### [Problem details]
Below are the records; copy each line in which "cell" occurs.

### [Dataset records]
↓

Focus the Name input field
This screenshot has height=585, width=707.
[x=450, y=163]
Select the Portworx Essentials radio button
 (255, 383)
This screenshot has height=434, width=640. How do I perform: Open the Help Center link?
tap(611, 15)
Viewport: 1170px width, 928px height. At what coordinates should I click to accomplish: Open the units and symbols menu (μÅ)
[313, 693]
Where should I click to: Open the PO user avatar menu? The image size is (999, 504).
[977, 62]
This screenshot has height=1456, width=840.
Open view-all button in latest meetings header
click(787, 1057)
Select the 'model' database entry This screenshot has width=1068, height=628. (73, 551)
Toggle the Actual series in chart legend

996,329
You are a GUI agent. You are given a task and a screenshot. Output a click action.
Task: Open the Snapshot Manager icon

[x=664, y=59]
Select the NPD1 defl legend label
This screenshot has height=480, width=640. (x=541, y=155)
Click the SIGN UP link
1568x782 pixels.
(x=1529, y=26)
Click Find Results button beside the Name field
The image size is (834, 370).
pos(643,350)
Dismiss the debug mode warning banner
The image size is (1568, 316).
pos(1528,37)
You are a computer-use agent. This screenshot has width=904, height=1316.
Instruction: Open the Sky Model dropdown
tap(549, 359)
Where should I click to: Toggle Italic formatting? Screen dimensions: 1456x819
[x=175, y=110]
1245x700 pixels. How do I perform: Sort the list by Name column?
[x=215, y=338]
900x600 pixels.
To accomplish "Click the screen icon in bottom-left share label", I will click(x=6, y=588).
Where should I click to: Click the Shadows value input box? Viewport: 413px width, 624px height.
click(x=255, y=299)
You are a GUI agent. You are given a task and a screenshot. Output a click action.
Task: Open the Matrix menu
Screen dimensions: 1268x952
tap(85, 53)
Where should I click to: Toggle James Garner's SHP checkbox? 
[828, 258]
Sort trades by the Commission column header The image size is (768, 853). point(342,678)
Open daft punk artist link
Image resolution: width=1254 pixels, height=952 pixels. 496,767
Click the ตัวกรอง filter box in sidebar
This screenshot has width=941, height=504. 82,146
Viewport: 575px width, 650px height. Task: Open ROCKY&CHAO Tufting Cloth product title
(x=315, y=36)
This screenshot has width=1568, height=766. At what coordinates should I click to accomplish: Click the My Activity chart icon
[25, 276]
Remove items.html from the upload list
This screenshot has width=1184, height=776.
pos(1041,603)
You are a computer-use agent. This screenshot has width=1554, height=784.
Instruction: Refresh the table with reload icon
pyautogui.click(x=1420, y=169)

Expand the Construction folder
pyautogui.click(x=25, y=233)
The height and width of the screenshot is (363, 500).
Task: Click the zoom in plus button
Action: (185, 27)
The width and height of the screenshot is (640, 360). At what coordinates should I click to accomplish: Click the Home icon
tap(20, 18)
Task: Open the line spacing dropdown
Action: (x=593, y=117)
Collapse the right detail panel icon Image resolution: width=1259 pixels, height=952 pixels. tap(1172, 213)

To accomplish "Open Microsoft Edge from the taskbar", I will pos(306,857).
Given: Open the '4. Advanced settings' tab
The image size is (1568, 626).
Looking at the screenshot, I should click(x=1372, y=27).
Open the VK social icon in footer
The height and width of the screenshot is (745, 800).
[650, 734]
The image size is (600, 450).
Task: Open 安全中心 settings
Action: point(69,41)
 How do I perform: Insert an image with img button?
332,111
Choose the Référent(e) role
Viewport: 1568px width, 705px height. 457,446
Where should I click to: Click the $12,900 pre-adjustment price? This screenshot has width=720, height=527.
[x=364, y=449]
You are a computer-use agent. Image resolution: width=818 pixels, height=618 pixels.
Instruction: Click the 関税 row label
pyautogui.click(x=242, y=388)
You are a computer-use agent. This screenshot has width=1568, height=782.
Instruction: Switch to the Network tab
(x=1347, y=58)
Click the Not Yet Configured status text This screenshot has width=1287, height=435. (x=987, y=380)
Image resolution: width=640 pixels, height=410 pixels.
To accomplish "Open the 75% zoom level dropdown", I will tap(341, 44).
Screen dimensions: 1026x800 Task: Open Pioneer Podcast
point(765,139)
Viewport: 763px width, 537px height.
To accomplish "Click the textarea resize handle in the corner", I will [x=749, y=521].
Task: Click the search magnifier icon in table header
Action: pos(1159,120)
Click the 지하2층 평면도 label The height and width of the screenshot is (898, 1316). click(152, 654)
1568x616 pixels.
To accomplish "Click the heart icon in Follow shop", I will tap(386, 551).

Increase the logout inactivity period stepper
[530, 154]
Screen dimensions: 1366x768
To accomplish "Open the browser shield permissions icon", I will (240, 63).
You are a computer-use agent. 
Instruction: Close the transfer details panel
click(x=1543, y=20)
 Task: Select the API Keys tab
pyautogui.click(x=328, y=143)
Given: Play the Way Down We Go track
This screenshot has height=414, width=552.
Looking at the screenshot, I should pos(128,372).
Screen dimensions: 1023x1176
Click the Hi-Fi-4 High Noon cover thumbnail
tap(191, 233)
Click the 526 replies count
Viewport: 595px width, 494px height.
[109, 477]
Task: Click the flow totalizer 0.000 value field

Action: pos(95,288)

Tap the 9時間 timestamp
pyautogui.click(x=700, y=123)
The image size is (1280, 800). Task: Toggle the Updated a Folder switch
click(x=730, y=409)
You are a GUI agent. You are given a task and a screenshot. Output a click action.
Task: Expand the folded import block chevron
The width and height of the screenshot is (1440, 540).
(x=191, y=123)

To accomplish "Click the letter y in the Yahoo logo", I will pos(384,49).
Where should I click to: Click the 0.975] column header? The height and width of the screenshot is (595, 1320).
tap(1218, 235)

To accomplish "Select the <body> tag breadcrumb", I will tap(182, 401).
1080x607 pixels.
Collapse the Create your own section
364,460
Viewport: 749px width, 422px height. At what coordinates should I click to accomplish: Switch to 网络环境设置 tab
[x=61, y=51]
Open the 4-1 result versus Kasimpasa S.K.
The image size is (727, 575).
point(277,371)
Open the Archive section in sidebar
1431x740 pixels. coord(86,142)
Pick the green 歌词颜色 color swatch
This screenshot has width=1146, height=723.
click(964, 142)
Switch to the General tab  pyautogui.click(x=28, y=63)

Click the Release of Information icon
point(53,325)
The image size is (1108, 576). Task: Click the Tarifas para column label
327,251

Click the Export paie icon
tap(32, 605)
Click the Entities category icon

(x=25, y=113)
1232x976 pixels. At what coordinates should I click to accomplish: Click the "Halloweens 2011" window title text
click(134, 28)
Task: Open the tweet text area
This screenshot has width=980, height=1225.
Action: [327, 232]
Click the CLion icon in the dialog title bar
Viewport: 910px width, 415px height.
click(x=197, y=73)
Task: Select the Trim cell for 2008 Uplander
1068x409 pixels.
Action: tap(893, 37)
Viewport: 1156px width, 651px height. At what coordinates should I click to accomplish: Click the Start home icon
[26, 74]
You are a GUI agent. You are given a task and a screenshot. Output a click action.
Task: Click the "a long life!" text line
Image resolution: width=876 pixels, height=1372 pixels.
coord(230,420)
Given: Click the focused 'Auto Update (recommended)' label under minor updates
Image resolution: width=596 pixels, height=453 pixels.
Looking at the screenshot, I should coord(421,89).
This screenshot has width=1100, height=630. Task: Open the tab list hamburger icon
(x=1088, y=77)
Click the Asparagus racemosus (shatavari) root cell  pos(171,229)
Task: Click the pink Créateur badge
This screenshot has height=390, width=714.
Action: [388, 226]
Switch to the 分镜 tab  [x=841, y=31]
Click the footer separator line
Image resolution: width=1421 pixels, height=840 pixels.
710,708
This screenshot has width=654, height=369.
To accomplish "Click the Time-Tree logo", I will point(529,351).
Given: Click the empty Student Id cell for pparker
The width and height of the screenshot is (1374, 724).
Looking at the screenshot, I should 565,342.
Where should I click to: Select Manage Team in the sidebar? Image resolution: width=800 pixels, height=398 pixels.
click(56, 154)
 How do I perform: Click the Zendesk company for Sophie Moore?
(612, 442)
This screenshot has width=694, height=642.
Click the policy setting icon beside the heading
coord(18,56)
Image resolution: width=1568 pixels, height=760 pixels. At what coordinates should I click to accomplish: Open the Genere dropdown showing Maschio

↑

### [Expected answer]
Task: Select the Trim cell for 2008 Uplander
Click the Asparagus racemosus (shatavari) root cell  pos(171,229)
Given: Click the empty Student Id cell for pparker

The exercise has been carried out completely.